DOCUMENT PASSAGE
-------

The depicted data elements 38 may corresponds to the occurrence of particular items (e.g., country names, agricultural products, political movements, legal precedents, technical topics or keywords, image characteristics etc.) within a body of data, for example. Any type of data may be depicted within the visual representation 18. Types of data that may be analyzed include, for example, images corresponding to tissue samples, micrographs of metal samples, fingerprints or other biometric indicia, or word processing or text-containing files corresponding to legal cases, patent and/or technical publication databases, web documents, audio files of human speech or any other type of data that may be organized into a database.
As used herein, the term "query" is defined to mean an information object to be compared to objects in a database. A query could be one or more words, an image, results of a simulation, a color, a web page, a document, a sound file containing an audio conversation etc. The user is interested in the relative relation between the query and the data in the database. The relationship of interest may include similarity, containment, antithesis, shared attribute etc. The query may be the same kind of entity as the data in the database (for example, using a document as a query to be compared to WWW documents), or it may be different (for example, if the query is a color, and the goal is to find images containing that color). In another example, the query is a scenario and the objects 38 are extracted facts that match elements of the scenario.
The queries may be generated by a single individual or may be generated by multiple people working in a team-oriented or collaborative environment. Thus, for example, Figure 3 might represent a method for exploring how six different people's viewpoints relate to the information in the database.
Examples of systems intended to assign numerical surrogates facilitating vector representation for attributes of data within a database in order to promote analysis of bodies of data and data extraction or document retrieval from of bodies of data are described in U.S. Patent No. 5,553,226, entitled "System For Displaying Concept Networks" and issued to Kiuchi et al.; U.S. Patent No. 5,950,196, entitled "System And Methods For Retrieving Tabular Data From Textual Sources" and issued to Pyreddy et al.; U.S. Patent No. 5,659,732, entitled "Document Retrieval Over Networks Wherein Ranking And Relative Scores Are Computed At The Client For Multiple Database Documents" and issued to Kirsch; U.S. Patent No. 5,826,261, entitled "System And Method For Querying Multiple, Distributed Databases By Selective Sharing Of Local Relative Significance Information For Terms Related To The Query" and issued to
Spencer, which patents are hereby incorporated herein by reference for their teachings. An exemplary system for carrying out similar sorting and identification with respect to multimedia data is described in U.S. Patent No. 5,873,080, entitled "Using Multiple Search Engines To Search Multimedia Data" and issued to Coden et al., which patent is hereby incorporated herein by reference for its teachings. An example of a system for examining groups of documents and for providing two-dimensional displays related thereto is described in U.S. Patent No. 5,625,767, entitled "Method And System For Two-Dimensional Visualization Of An Information Taxonomy And Of Text Documents Based On Topical Content Of The Documents" and issued to Bartell et al., which patent is hereby incorporated herein by reference for its teachings. Other tools that may be usefully employed include vector space models and statistical natural language processing techniques.

-------

STATED EXERCISE A
In the passage on database queries, why might Figure 3 represent a method for exploring how six different people's viewpoints relate to the information in the database? Answer in one to three sentences.
STATED EXERCISE B
Please duplicate the passage on database queries from "The queries may" up to and including "information in the database.".

DATASET EXTRACT
-------

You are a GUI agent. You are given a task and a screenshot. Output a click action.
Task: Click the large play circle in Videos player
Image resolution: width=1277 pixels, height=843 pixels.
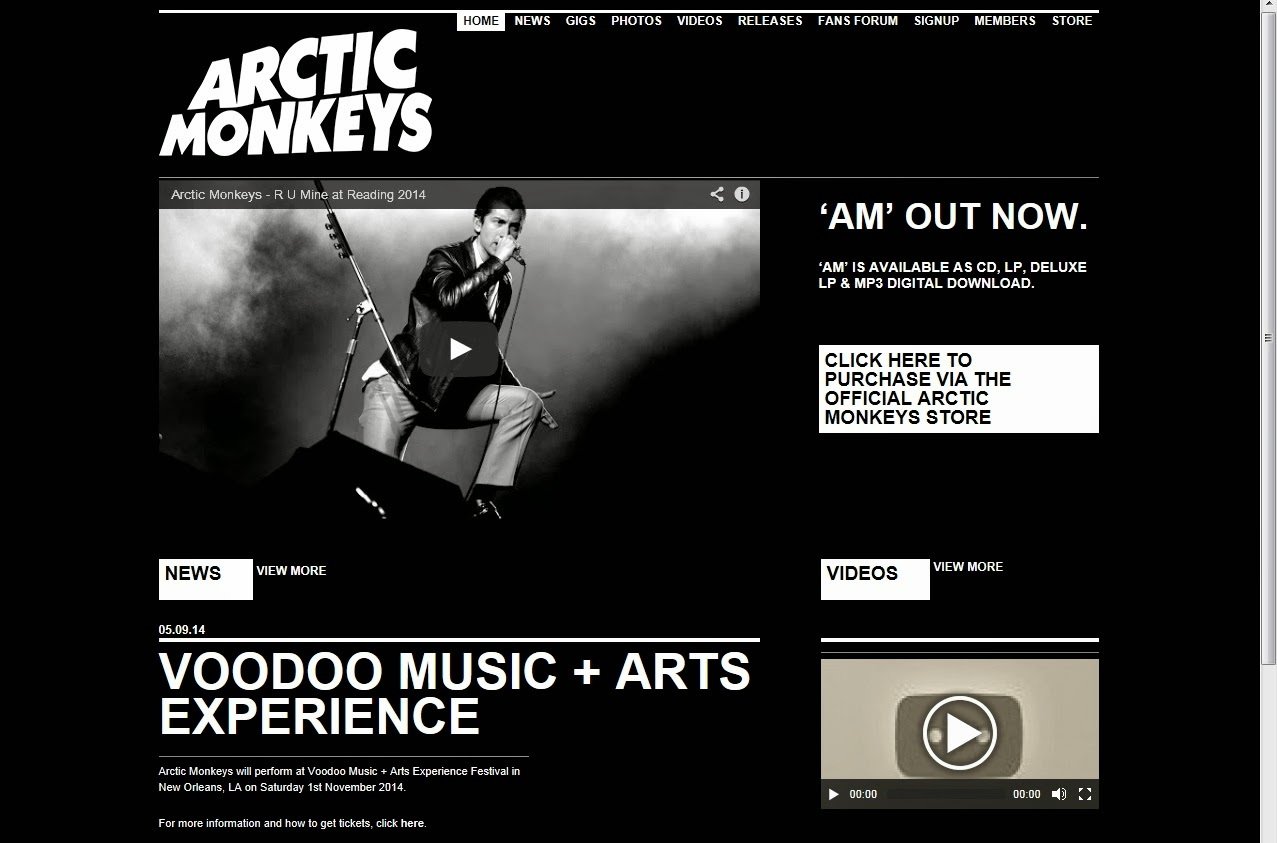point(959,732)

-------

FINISHED ANSWER A
The queries do not have to come from one individual. They may be generated by multiple people working in a team-oriented or collaborative environment, so Figure 3 might show how the viewpoints of six different people relate to the information in the database.

FINISHED ANSWER B
The queries may be generated by a single individual or may be generated by multiple people working in a team-oriented or collaborative environment. Thus, for example, Figure 3 might represent a method for exploring how six different people's viewpoints relate to the information in the database.